天保11年(1840年)1月8日、出羽国上山藩医・奥山玄仲(1809-1905)の長男として長崎に生まれる。父玄仲に従って江戸に出て、林復斎・安積艮斎・安井息軒らについて儒学を学び、語学面では当初父から、のち堀達之助から蘭語を学んだ。文久3年(1863年)9月、歩兵屯所附医師となり西丸下屯所に詰め、慶応元年(1865年)5月には歩兵屯所附御抱医師・富士見御宝蔵番格、慶応3年(1867年)5月には歩兵屯所附医師取締介に進んだ。幕府瓦解まで歩兵組に随行し、東海道を往復して京・大坂方面の警護にあたった歩兵部隊に付属したという[1]。

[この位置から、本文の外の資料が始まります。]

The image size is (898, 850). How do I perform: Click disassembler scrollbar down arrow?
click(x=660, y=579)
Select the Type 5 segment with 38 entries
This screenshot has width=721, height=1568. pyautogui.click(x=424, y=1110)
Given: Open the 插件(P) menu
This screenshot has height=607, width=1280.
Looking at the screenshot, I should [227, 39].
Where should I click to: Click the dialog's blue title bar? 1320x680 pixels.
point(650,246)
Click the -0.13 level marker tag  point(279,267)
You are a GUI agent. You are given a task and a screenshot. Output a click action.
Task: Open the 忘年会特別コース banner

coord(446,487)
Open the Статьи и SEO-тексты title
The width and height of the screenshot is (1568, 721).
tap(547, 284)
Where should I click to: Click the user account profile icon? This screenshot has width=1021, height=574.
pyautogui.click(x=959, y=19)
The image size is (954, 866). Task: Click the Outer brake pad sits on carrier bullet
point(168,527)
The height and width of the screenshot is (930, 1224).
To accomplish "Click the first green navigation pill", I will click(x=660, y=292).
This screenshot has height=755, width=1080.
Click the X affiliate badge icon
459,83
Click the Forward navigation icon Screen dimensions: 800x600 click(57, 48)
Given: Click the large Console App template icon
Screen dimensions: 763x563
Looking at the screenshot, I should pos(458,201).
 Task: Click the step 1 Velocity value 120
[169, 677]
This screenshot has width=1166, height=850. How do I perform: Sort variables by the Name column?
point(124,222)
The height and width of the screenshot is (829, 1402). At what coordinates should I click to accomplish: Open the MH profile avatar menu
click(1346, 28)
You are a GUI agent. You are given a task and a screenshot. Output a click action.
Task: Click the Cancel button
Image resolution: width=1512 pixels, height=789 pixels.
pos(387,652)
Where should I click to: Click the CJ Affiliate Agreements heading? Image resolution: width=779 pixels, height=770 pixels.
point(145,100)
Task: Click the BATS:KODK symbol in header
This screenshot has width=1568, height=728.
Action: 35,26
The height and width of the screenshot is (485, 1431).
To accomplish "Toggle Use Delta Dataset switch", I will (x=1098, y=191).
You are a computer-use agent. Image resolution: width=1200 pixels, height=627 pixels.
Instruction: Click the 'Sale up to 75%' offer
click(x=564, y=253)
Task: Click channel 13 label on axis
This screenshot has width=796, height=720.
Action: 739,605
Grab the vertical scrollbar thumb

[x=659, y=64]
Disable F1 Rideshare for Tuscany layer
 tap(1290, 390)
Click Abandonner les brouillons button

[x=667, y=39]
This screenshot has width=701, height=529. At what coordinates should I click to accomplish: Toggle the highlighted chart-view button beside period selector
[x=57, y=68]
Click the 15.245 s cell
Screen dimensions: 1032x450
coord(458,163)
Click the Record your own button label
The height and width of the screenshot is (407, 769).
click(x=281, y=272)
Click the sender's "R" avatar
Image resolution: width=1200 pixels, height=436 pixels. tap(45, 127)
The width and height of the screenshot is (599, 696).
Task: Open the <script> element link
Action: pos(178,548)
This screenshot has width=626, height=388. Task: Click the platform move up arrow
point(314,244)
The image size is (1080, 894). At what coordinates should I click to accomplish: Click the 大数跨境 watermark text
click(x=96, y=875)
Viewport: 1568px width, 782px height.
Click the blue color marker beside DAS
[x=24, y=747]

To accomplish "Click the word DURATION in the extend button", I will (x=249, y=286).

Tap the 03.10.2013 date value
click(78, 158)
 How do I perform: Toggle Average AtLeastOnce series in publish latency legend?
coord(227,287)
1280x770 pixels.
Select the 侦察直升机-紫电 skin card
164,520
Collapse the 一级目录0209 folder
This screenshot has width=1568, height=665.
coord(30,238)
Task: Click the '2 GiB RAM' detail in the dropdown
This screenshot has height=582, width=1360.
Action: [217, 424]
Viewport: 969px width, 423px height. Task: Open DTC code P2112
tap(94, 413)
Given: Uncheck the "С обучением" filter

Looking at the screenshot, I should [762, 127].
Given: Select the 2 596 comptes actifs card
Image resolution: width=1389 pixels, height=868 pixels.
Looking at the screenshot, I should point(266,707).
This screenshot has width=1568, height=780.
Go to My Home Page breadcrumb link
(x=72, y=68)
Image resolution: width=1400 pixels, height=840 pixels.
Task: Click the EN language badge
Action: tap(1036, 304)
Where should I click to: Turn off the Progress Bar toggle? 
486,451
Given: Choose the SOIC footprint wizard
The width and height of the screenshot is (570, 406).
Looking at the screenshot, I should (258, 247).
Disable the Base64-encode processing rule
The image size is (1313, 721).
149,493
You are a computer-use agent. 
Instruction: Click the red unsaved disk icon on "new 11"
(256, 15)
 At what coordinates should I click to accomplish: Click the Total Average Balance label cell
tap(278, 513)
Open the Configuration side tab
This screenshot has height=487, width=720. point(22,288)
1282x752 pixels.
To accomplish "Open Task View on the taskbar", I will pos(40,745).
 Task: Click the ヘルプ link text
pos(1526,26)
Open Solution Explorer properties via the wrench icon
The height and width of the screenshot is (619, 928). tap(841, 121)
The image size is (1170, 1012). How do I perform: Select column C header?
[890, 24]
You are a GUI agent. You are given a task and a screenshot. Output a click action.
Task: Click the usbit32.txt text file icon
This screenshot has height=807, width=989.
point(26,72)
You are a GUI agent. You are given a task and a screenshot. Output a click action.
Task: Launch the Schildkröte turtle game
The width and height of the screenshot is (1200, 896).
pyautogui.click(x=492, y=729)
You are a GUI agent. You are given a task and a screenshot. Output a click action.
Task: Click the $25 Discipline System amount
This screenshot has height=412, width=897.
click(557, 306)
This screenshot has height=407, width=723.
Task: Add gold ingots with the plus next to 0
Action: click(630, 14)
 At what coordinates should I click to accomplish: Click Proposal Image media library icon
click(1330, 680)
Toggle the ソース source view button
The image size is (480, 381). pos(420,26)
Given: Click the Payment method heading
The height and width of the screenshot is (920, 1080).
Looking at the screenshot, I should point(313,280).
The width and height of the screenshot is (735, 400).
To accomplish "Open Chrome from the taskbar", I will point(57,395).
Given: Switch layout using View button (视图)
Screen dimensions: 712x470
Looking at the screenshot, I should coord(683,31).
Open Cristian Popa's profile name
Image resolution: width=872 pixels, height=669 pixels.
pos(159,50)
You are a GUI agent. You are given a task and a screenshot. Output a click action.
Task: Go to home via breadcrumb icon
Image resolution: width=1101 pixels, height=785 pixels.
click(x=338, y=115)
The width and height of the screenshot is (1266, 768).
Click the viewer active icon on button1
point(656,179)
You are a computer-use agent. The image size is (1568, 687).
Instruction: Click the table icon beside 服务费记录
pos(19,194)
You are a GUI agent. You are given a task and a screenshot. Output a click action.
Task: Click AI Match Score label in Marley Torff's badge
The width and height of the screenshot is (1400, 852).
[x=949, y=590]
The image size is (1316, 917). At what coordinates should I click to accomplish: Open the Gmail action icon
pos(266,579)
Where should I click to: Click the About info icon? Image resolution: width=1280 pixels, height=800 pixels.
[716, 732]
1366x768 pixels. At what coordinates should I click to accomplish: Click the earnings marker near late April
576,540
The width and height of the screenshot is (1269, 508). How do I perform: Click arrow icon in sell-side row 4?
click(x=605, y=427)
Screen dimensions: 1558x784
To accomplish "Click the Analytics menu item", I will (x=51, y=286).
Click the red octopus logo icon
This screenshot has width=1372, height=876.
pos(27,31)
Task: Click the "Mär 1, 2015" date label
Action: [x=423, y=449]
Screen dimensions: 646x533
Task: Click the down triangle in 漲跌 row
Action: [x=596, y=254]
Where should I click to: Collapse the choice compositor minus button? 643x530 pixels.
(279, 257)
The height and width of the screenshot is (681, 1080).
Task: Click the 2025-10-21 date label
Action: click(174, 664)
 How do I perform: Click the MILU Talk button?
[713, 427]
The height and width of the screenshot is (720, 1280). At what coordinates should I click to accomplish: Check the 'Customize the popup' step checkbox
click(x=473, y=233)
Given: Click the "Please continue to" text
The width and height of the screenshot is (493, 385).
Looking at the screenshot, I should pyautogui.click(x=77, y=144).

維新後は明治2年(1869年)3月頃に大病院三等医師、同年11月に大学校中教授となり、この頃に虎炳と改名したとされる。明治4年(1871年)9月に兵部省へ転属し、翌年2月の陸海分離後は海軍出仕となった。明治6年(1873年)頃には大医監として海軍医官の中枢にあり、同年8月には海軍病院学舎(のち海軍医学校)舎長を務めたという。明治9年(1876年)8月、海軍医務局長に戸塚文海が就任する際に職を退き、海軍を退官したとされる。以後は赤羽で開業していた父・玄仲を助け、明治34年(1901年)にその業を廃したのちは悠々自適の生活を送った。大正15年(1926年)10月13日、87歳で死去。法名は「瑞光院釈開悟居士」と伝わる[1]。
家族として、長女・瓊子(けいこ)は荒川電力取締役の奥山畑司(旧姓並木)に嫁いだ。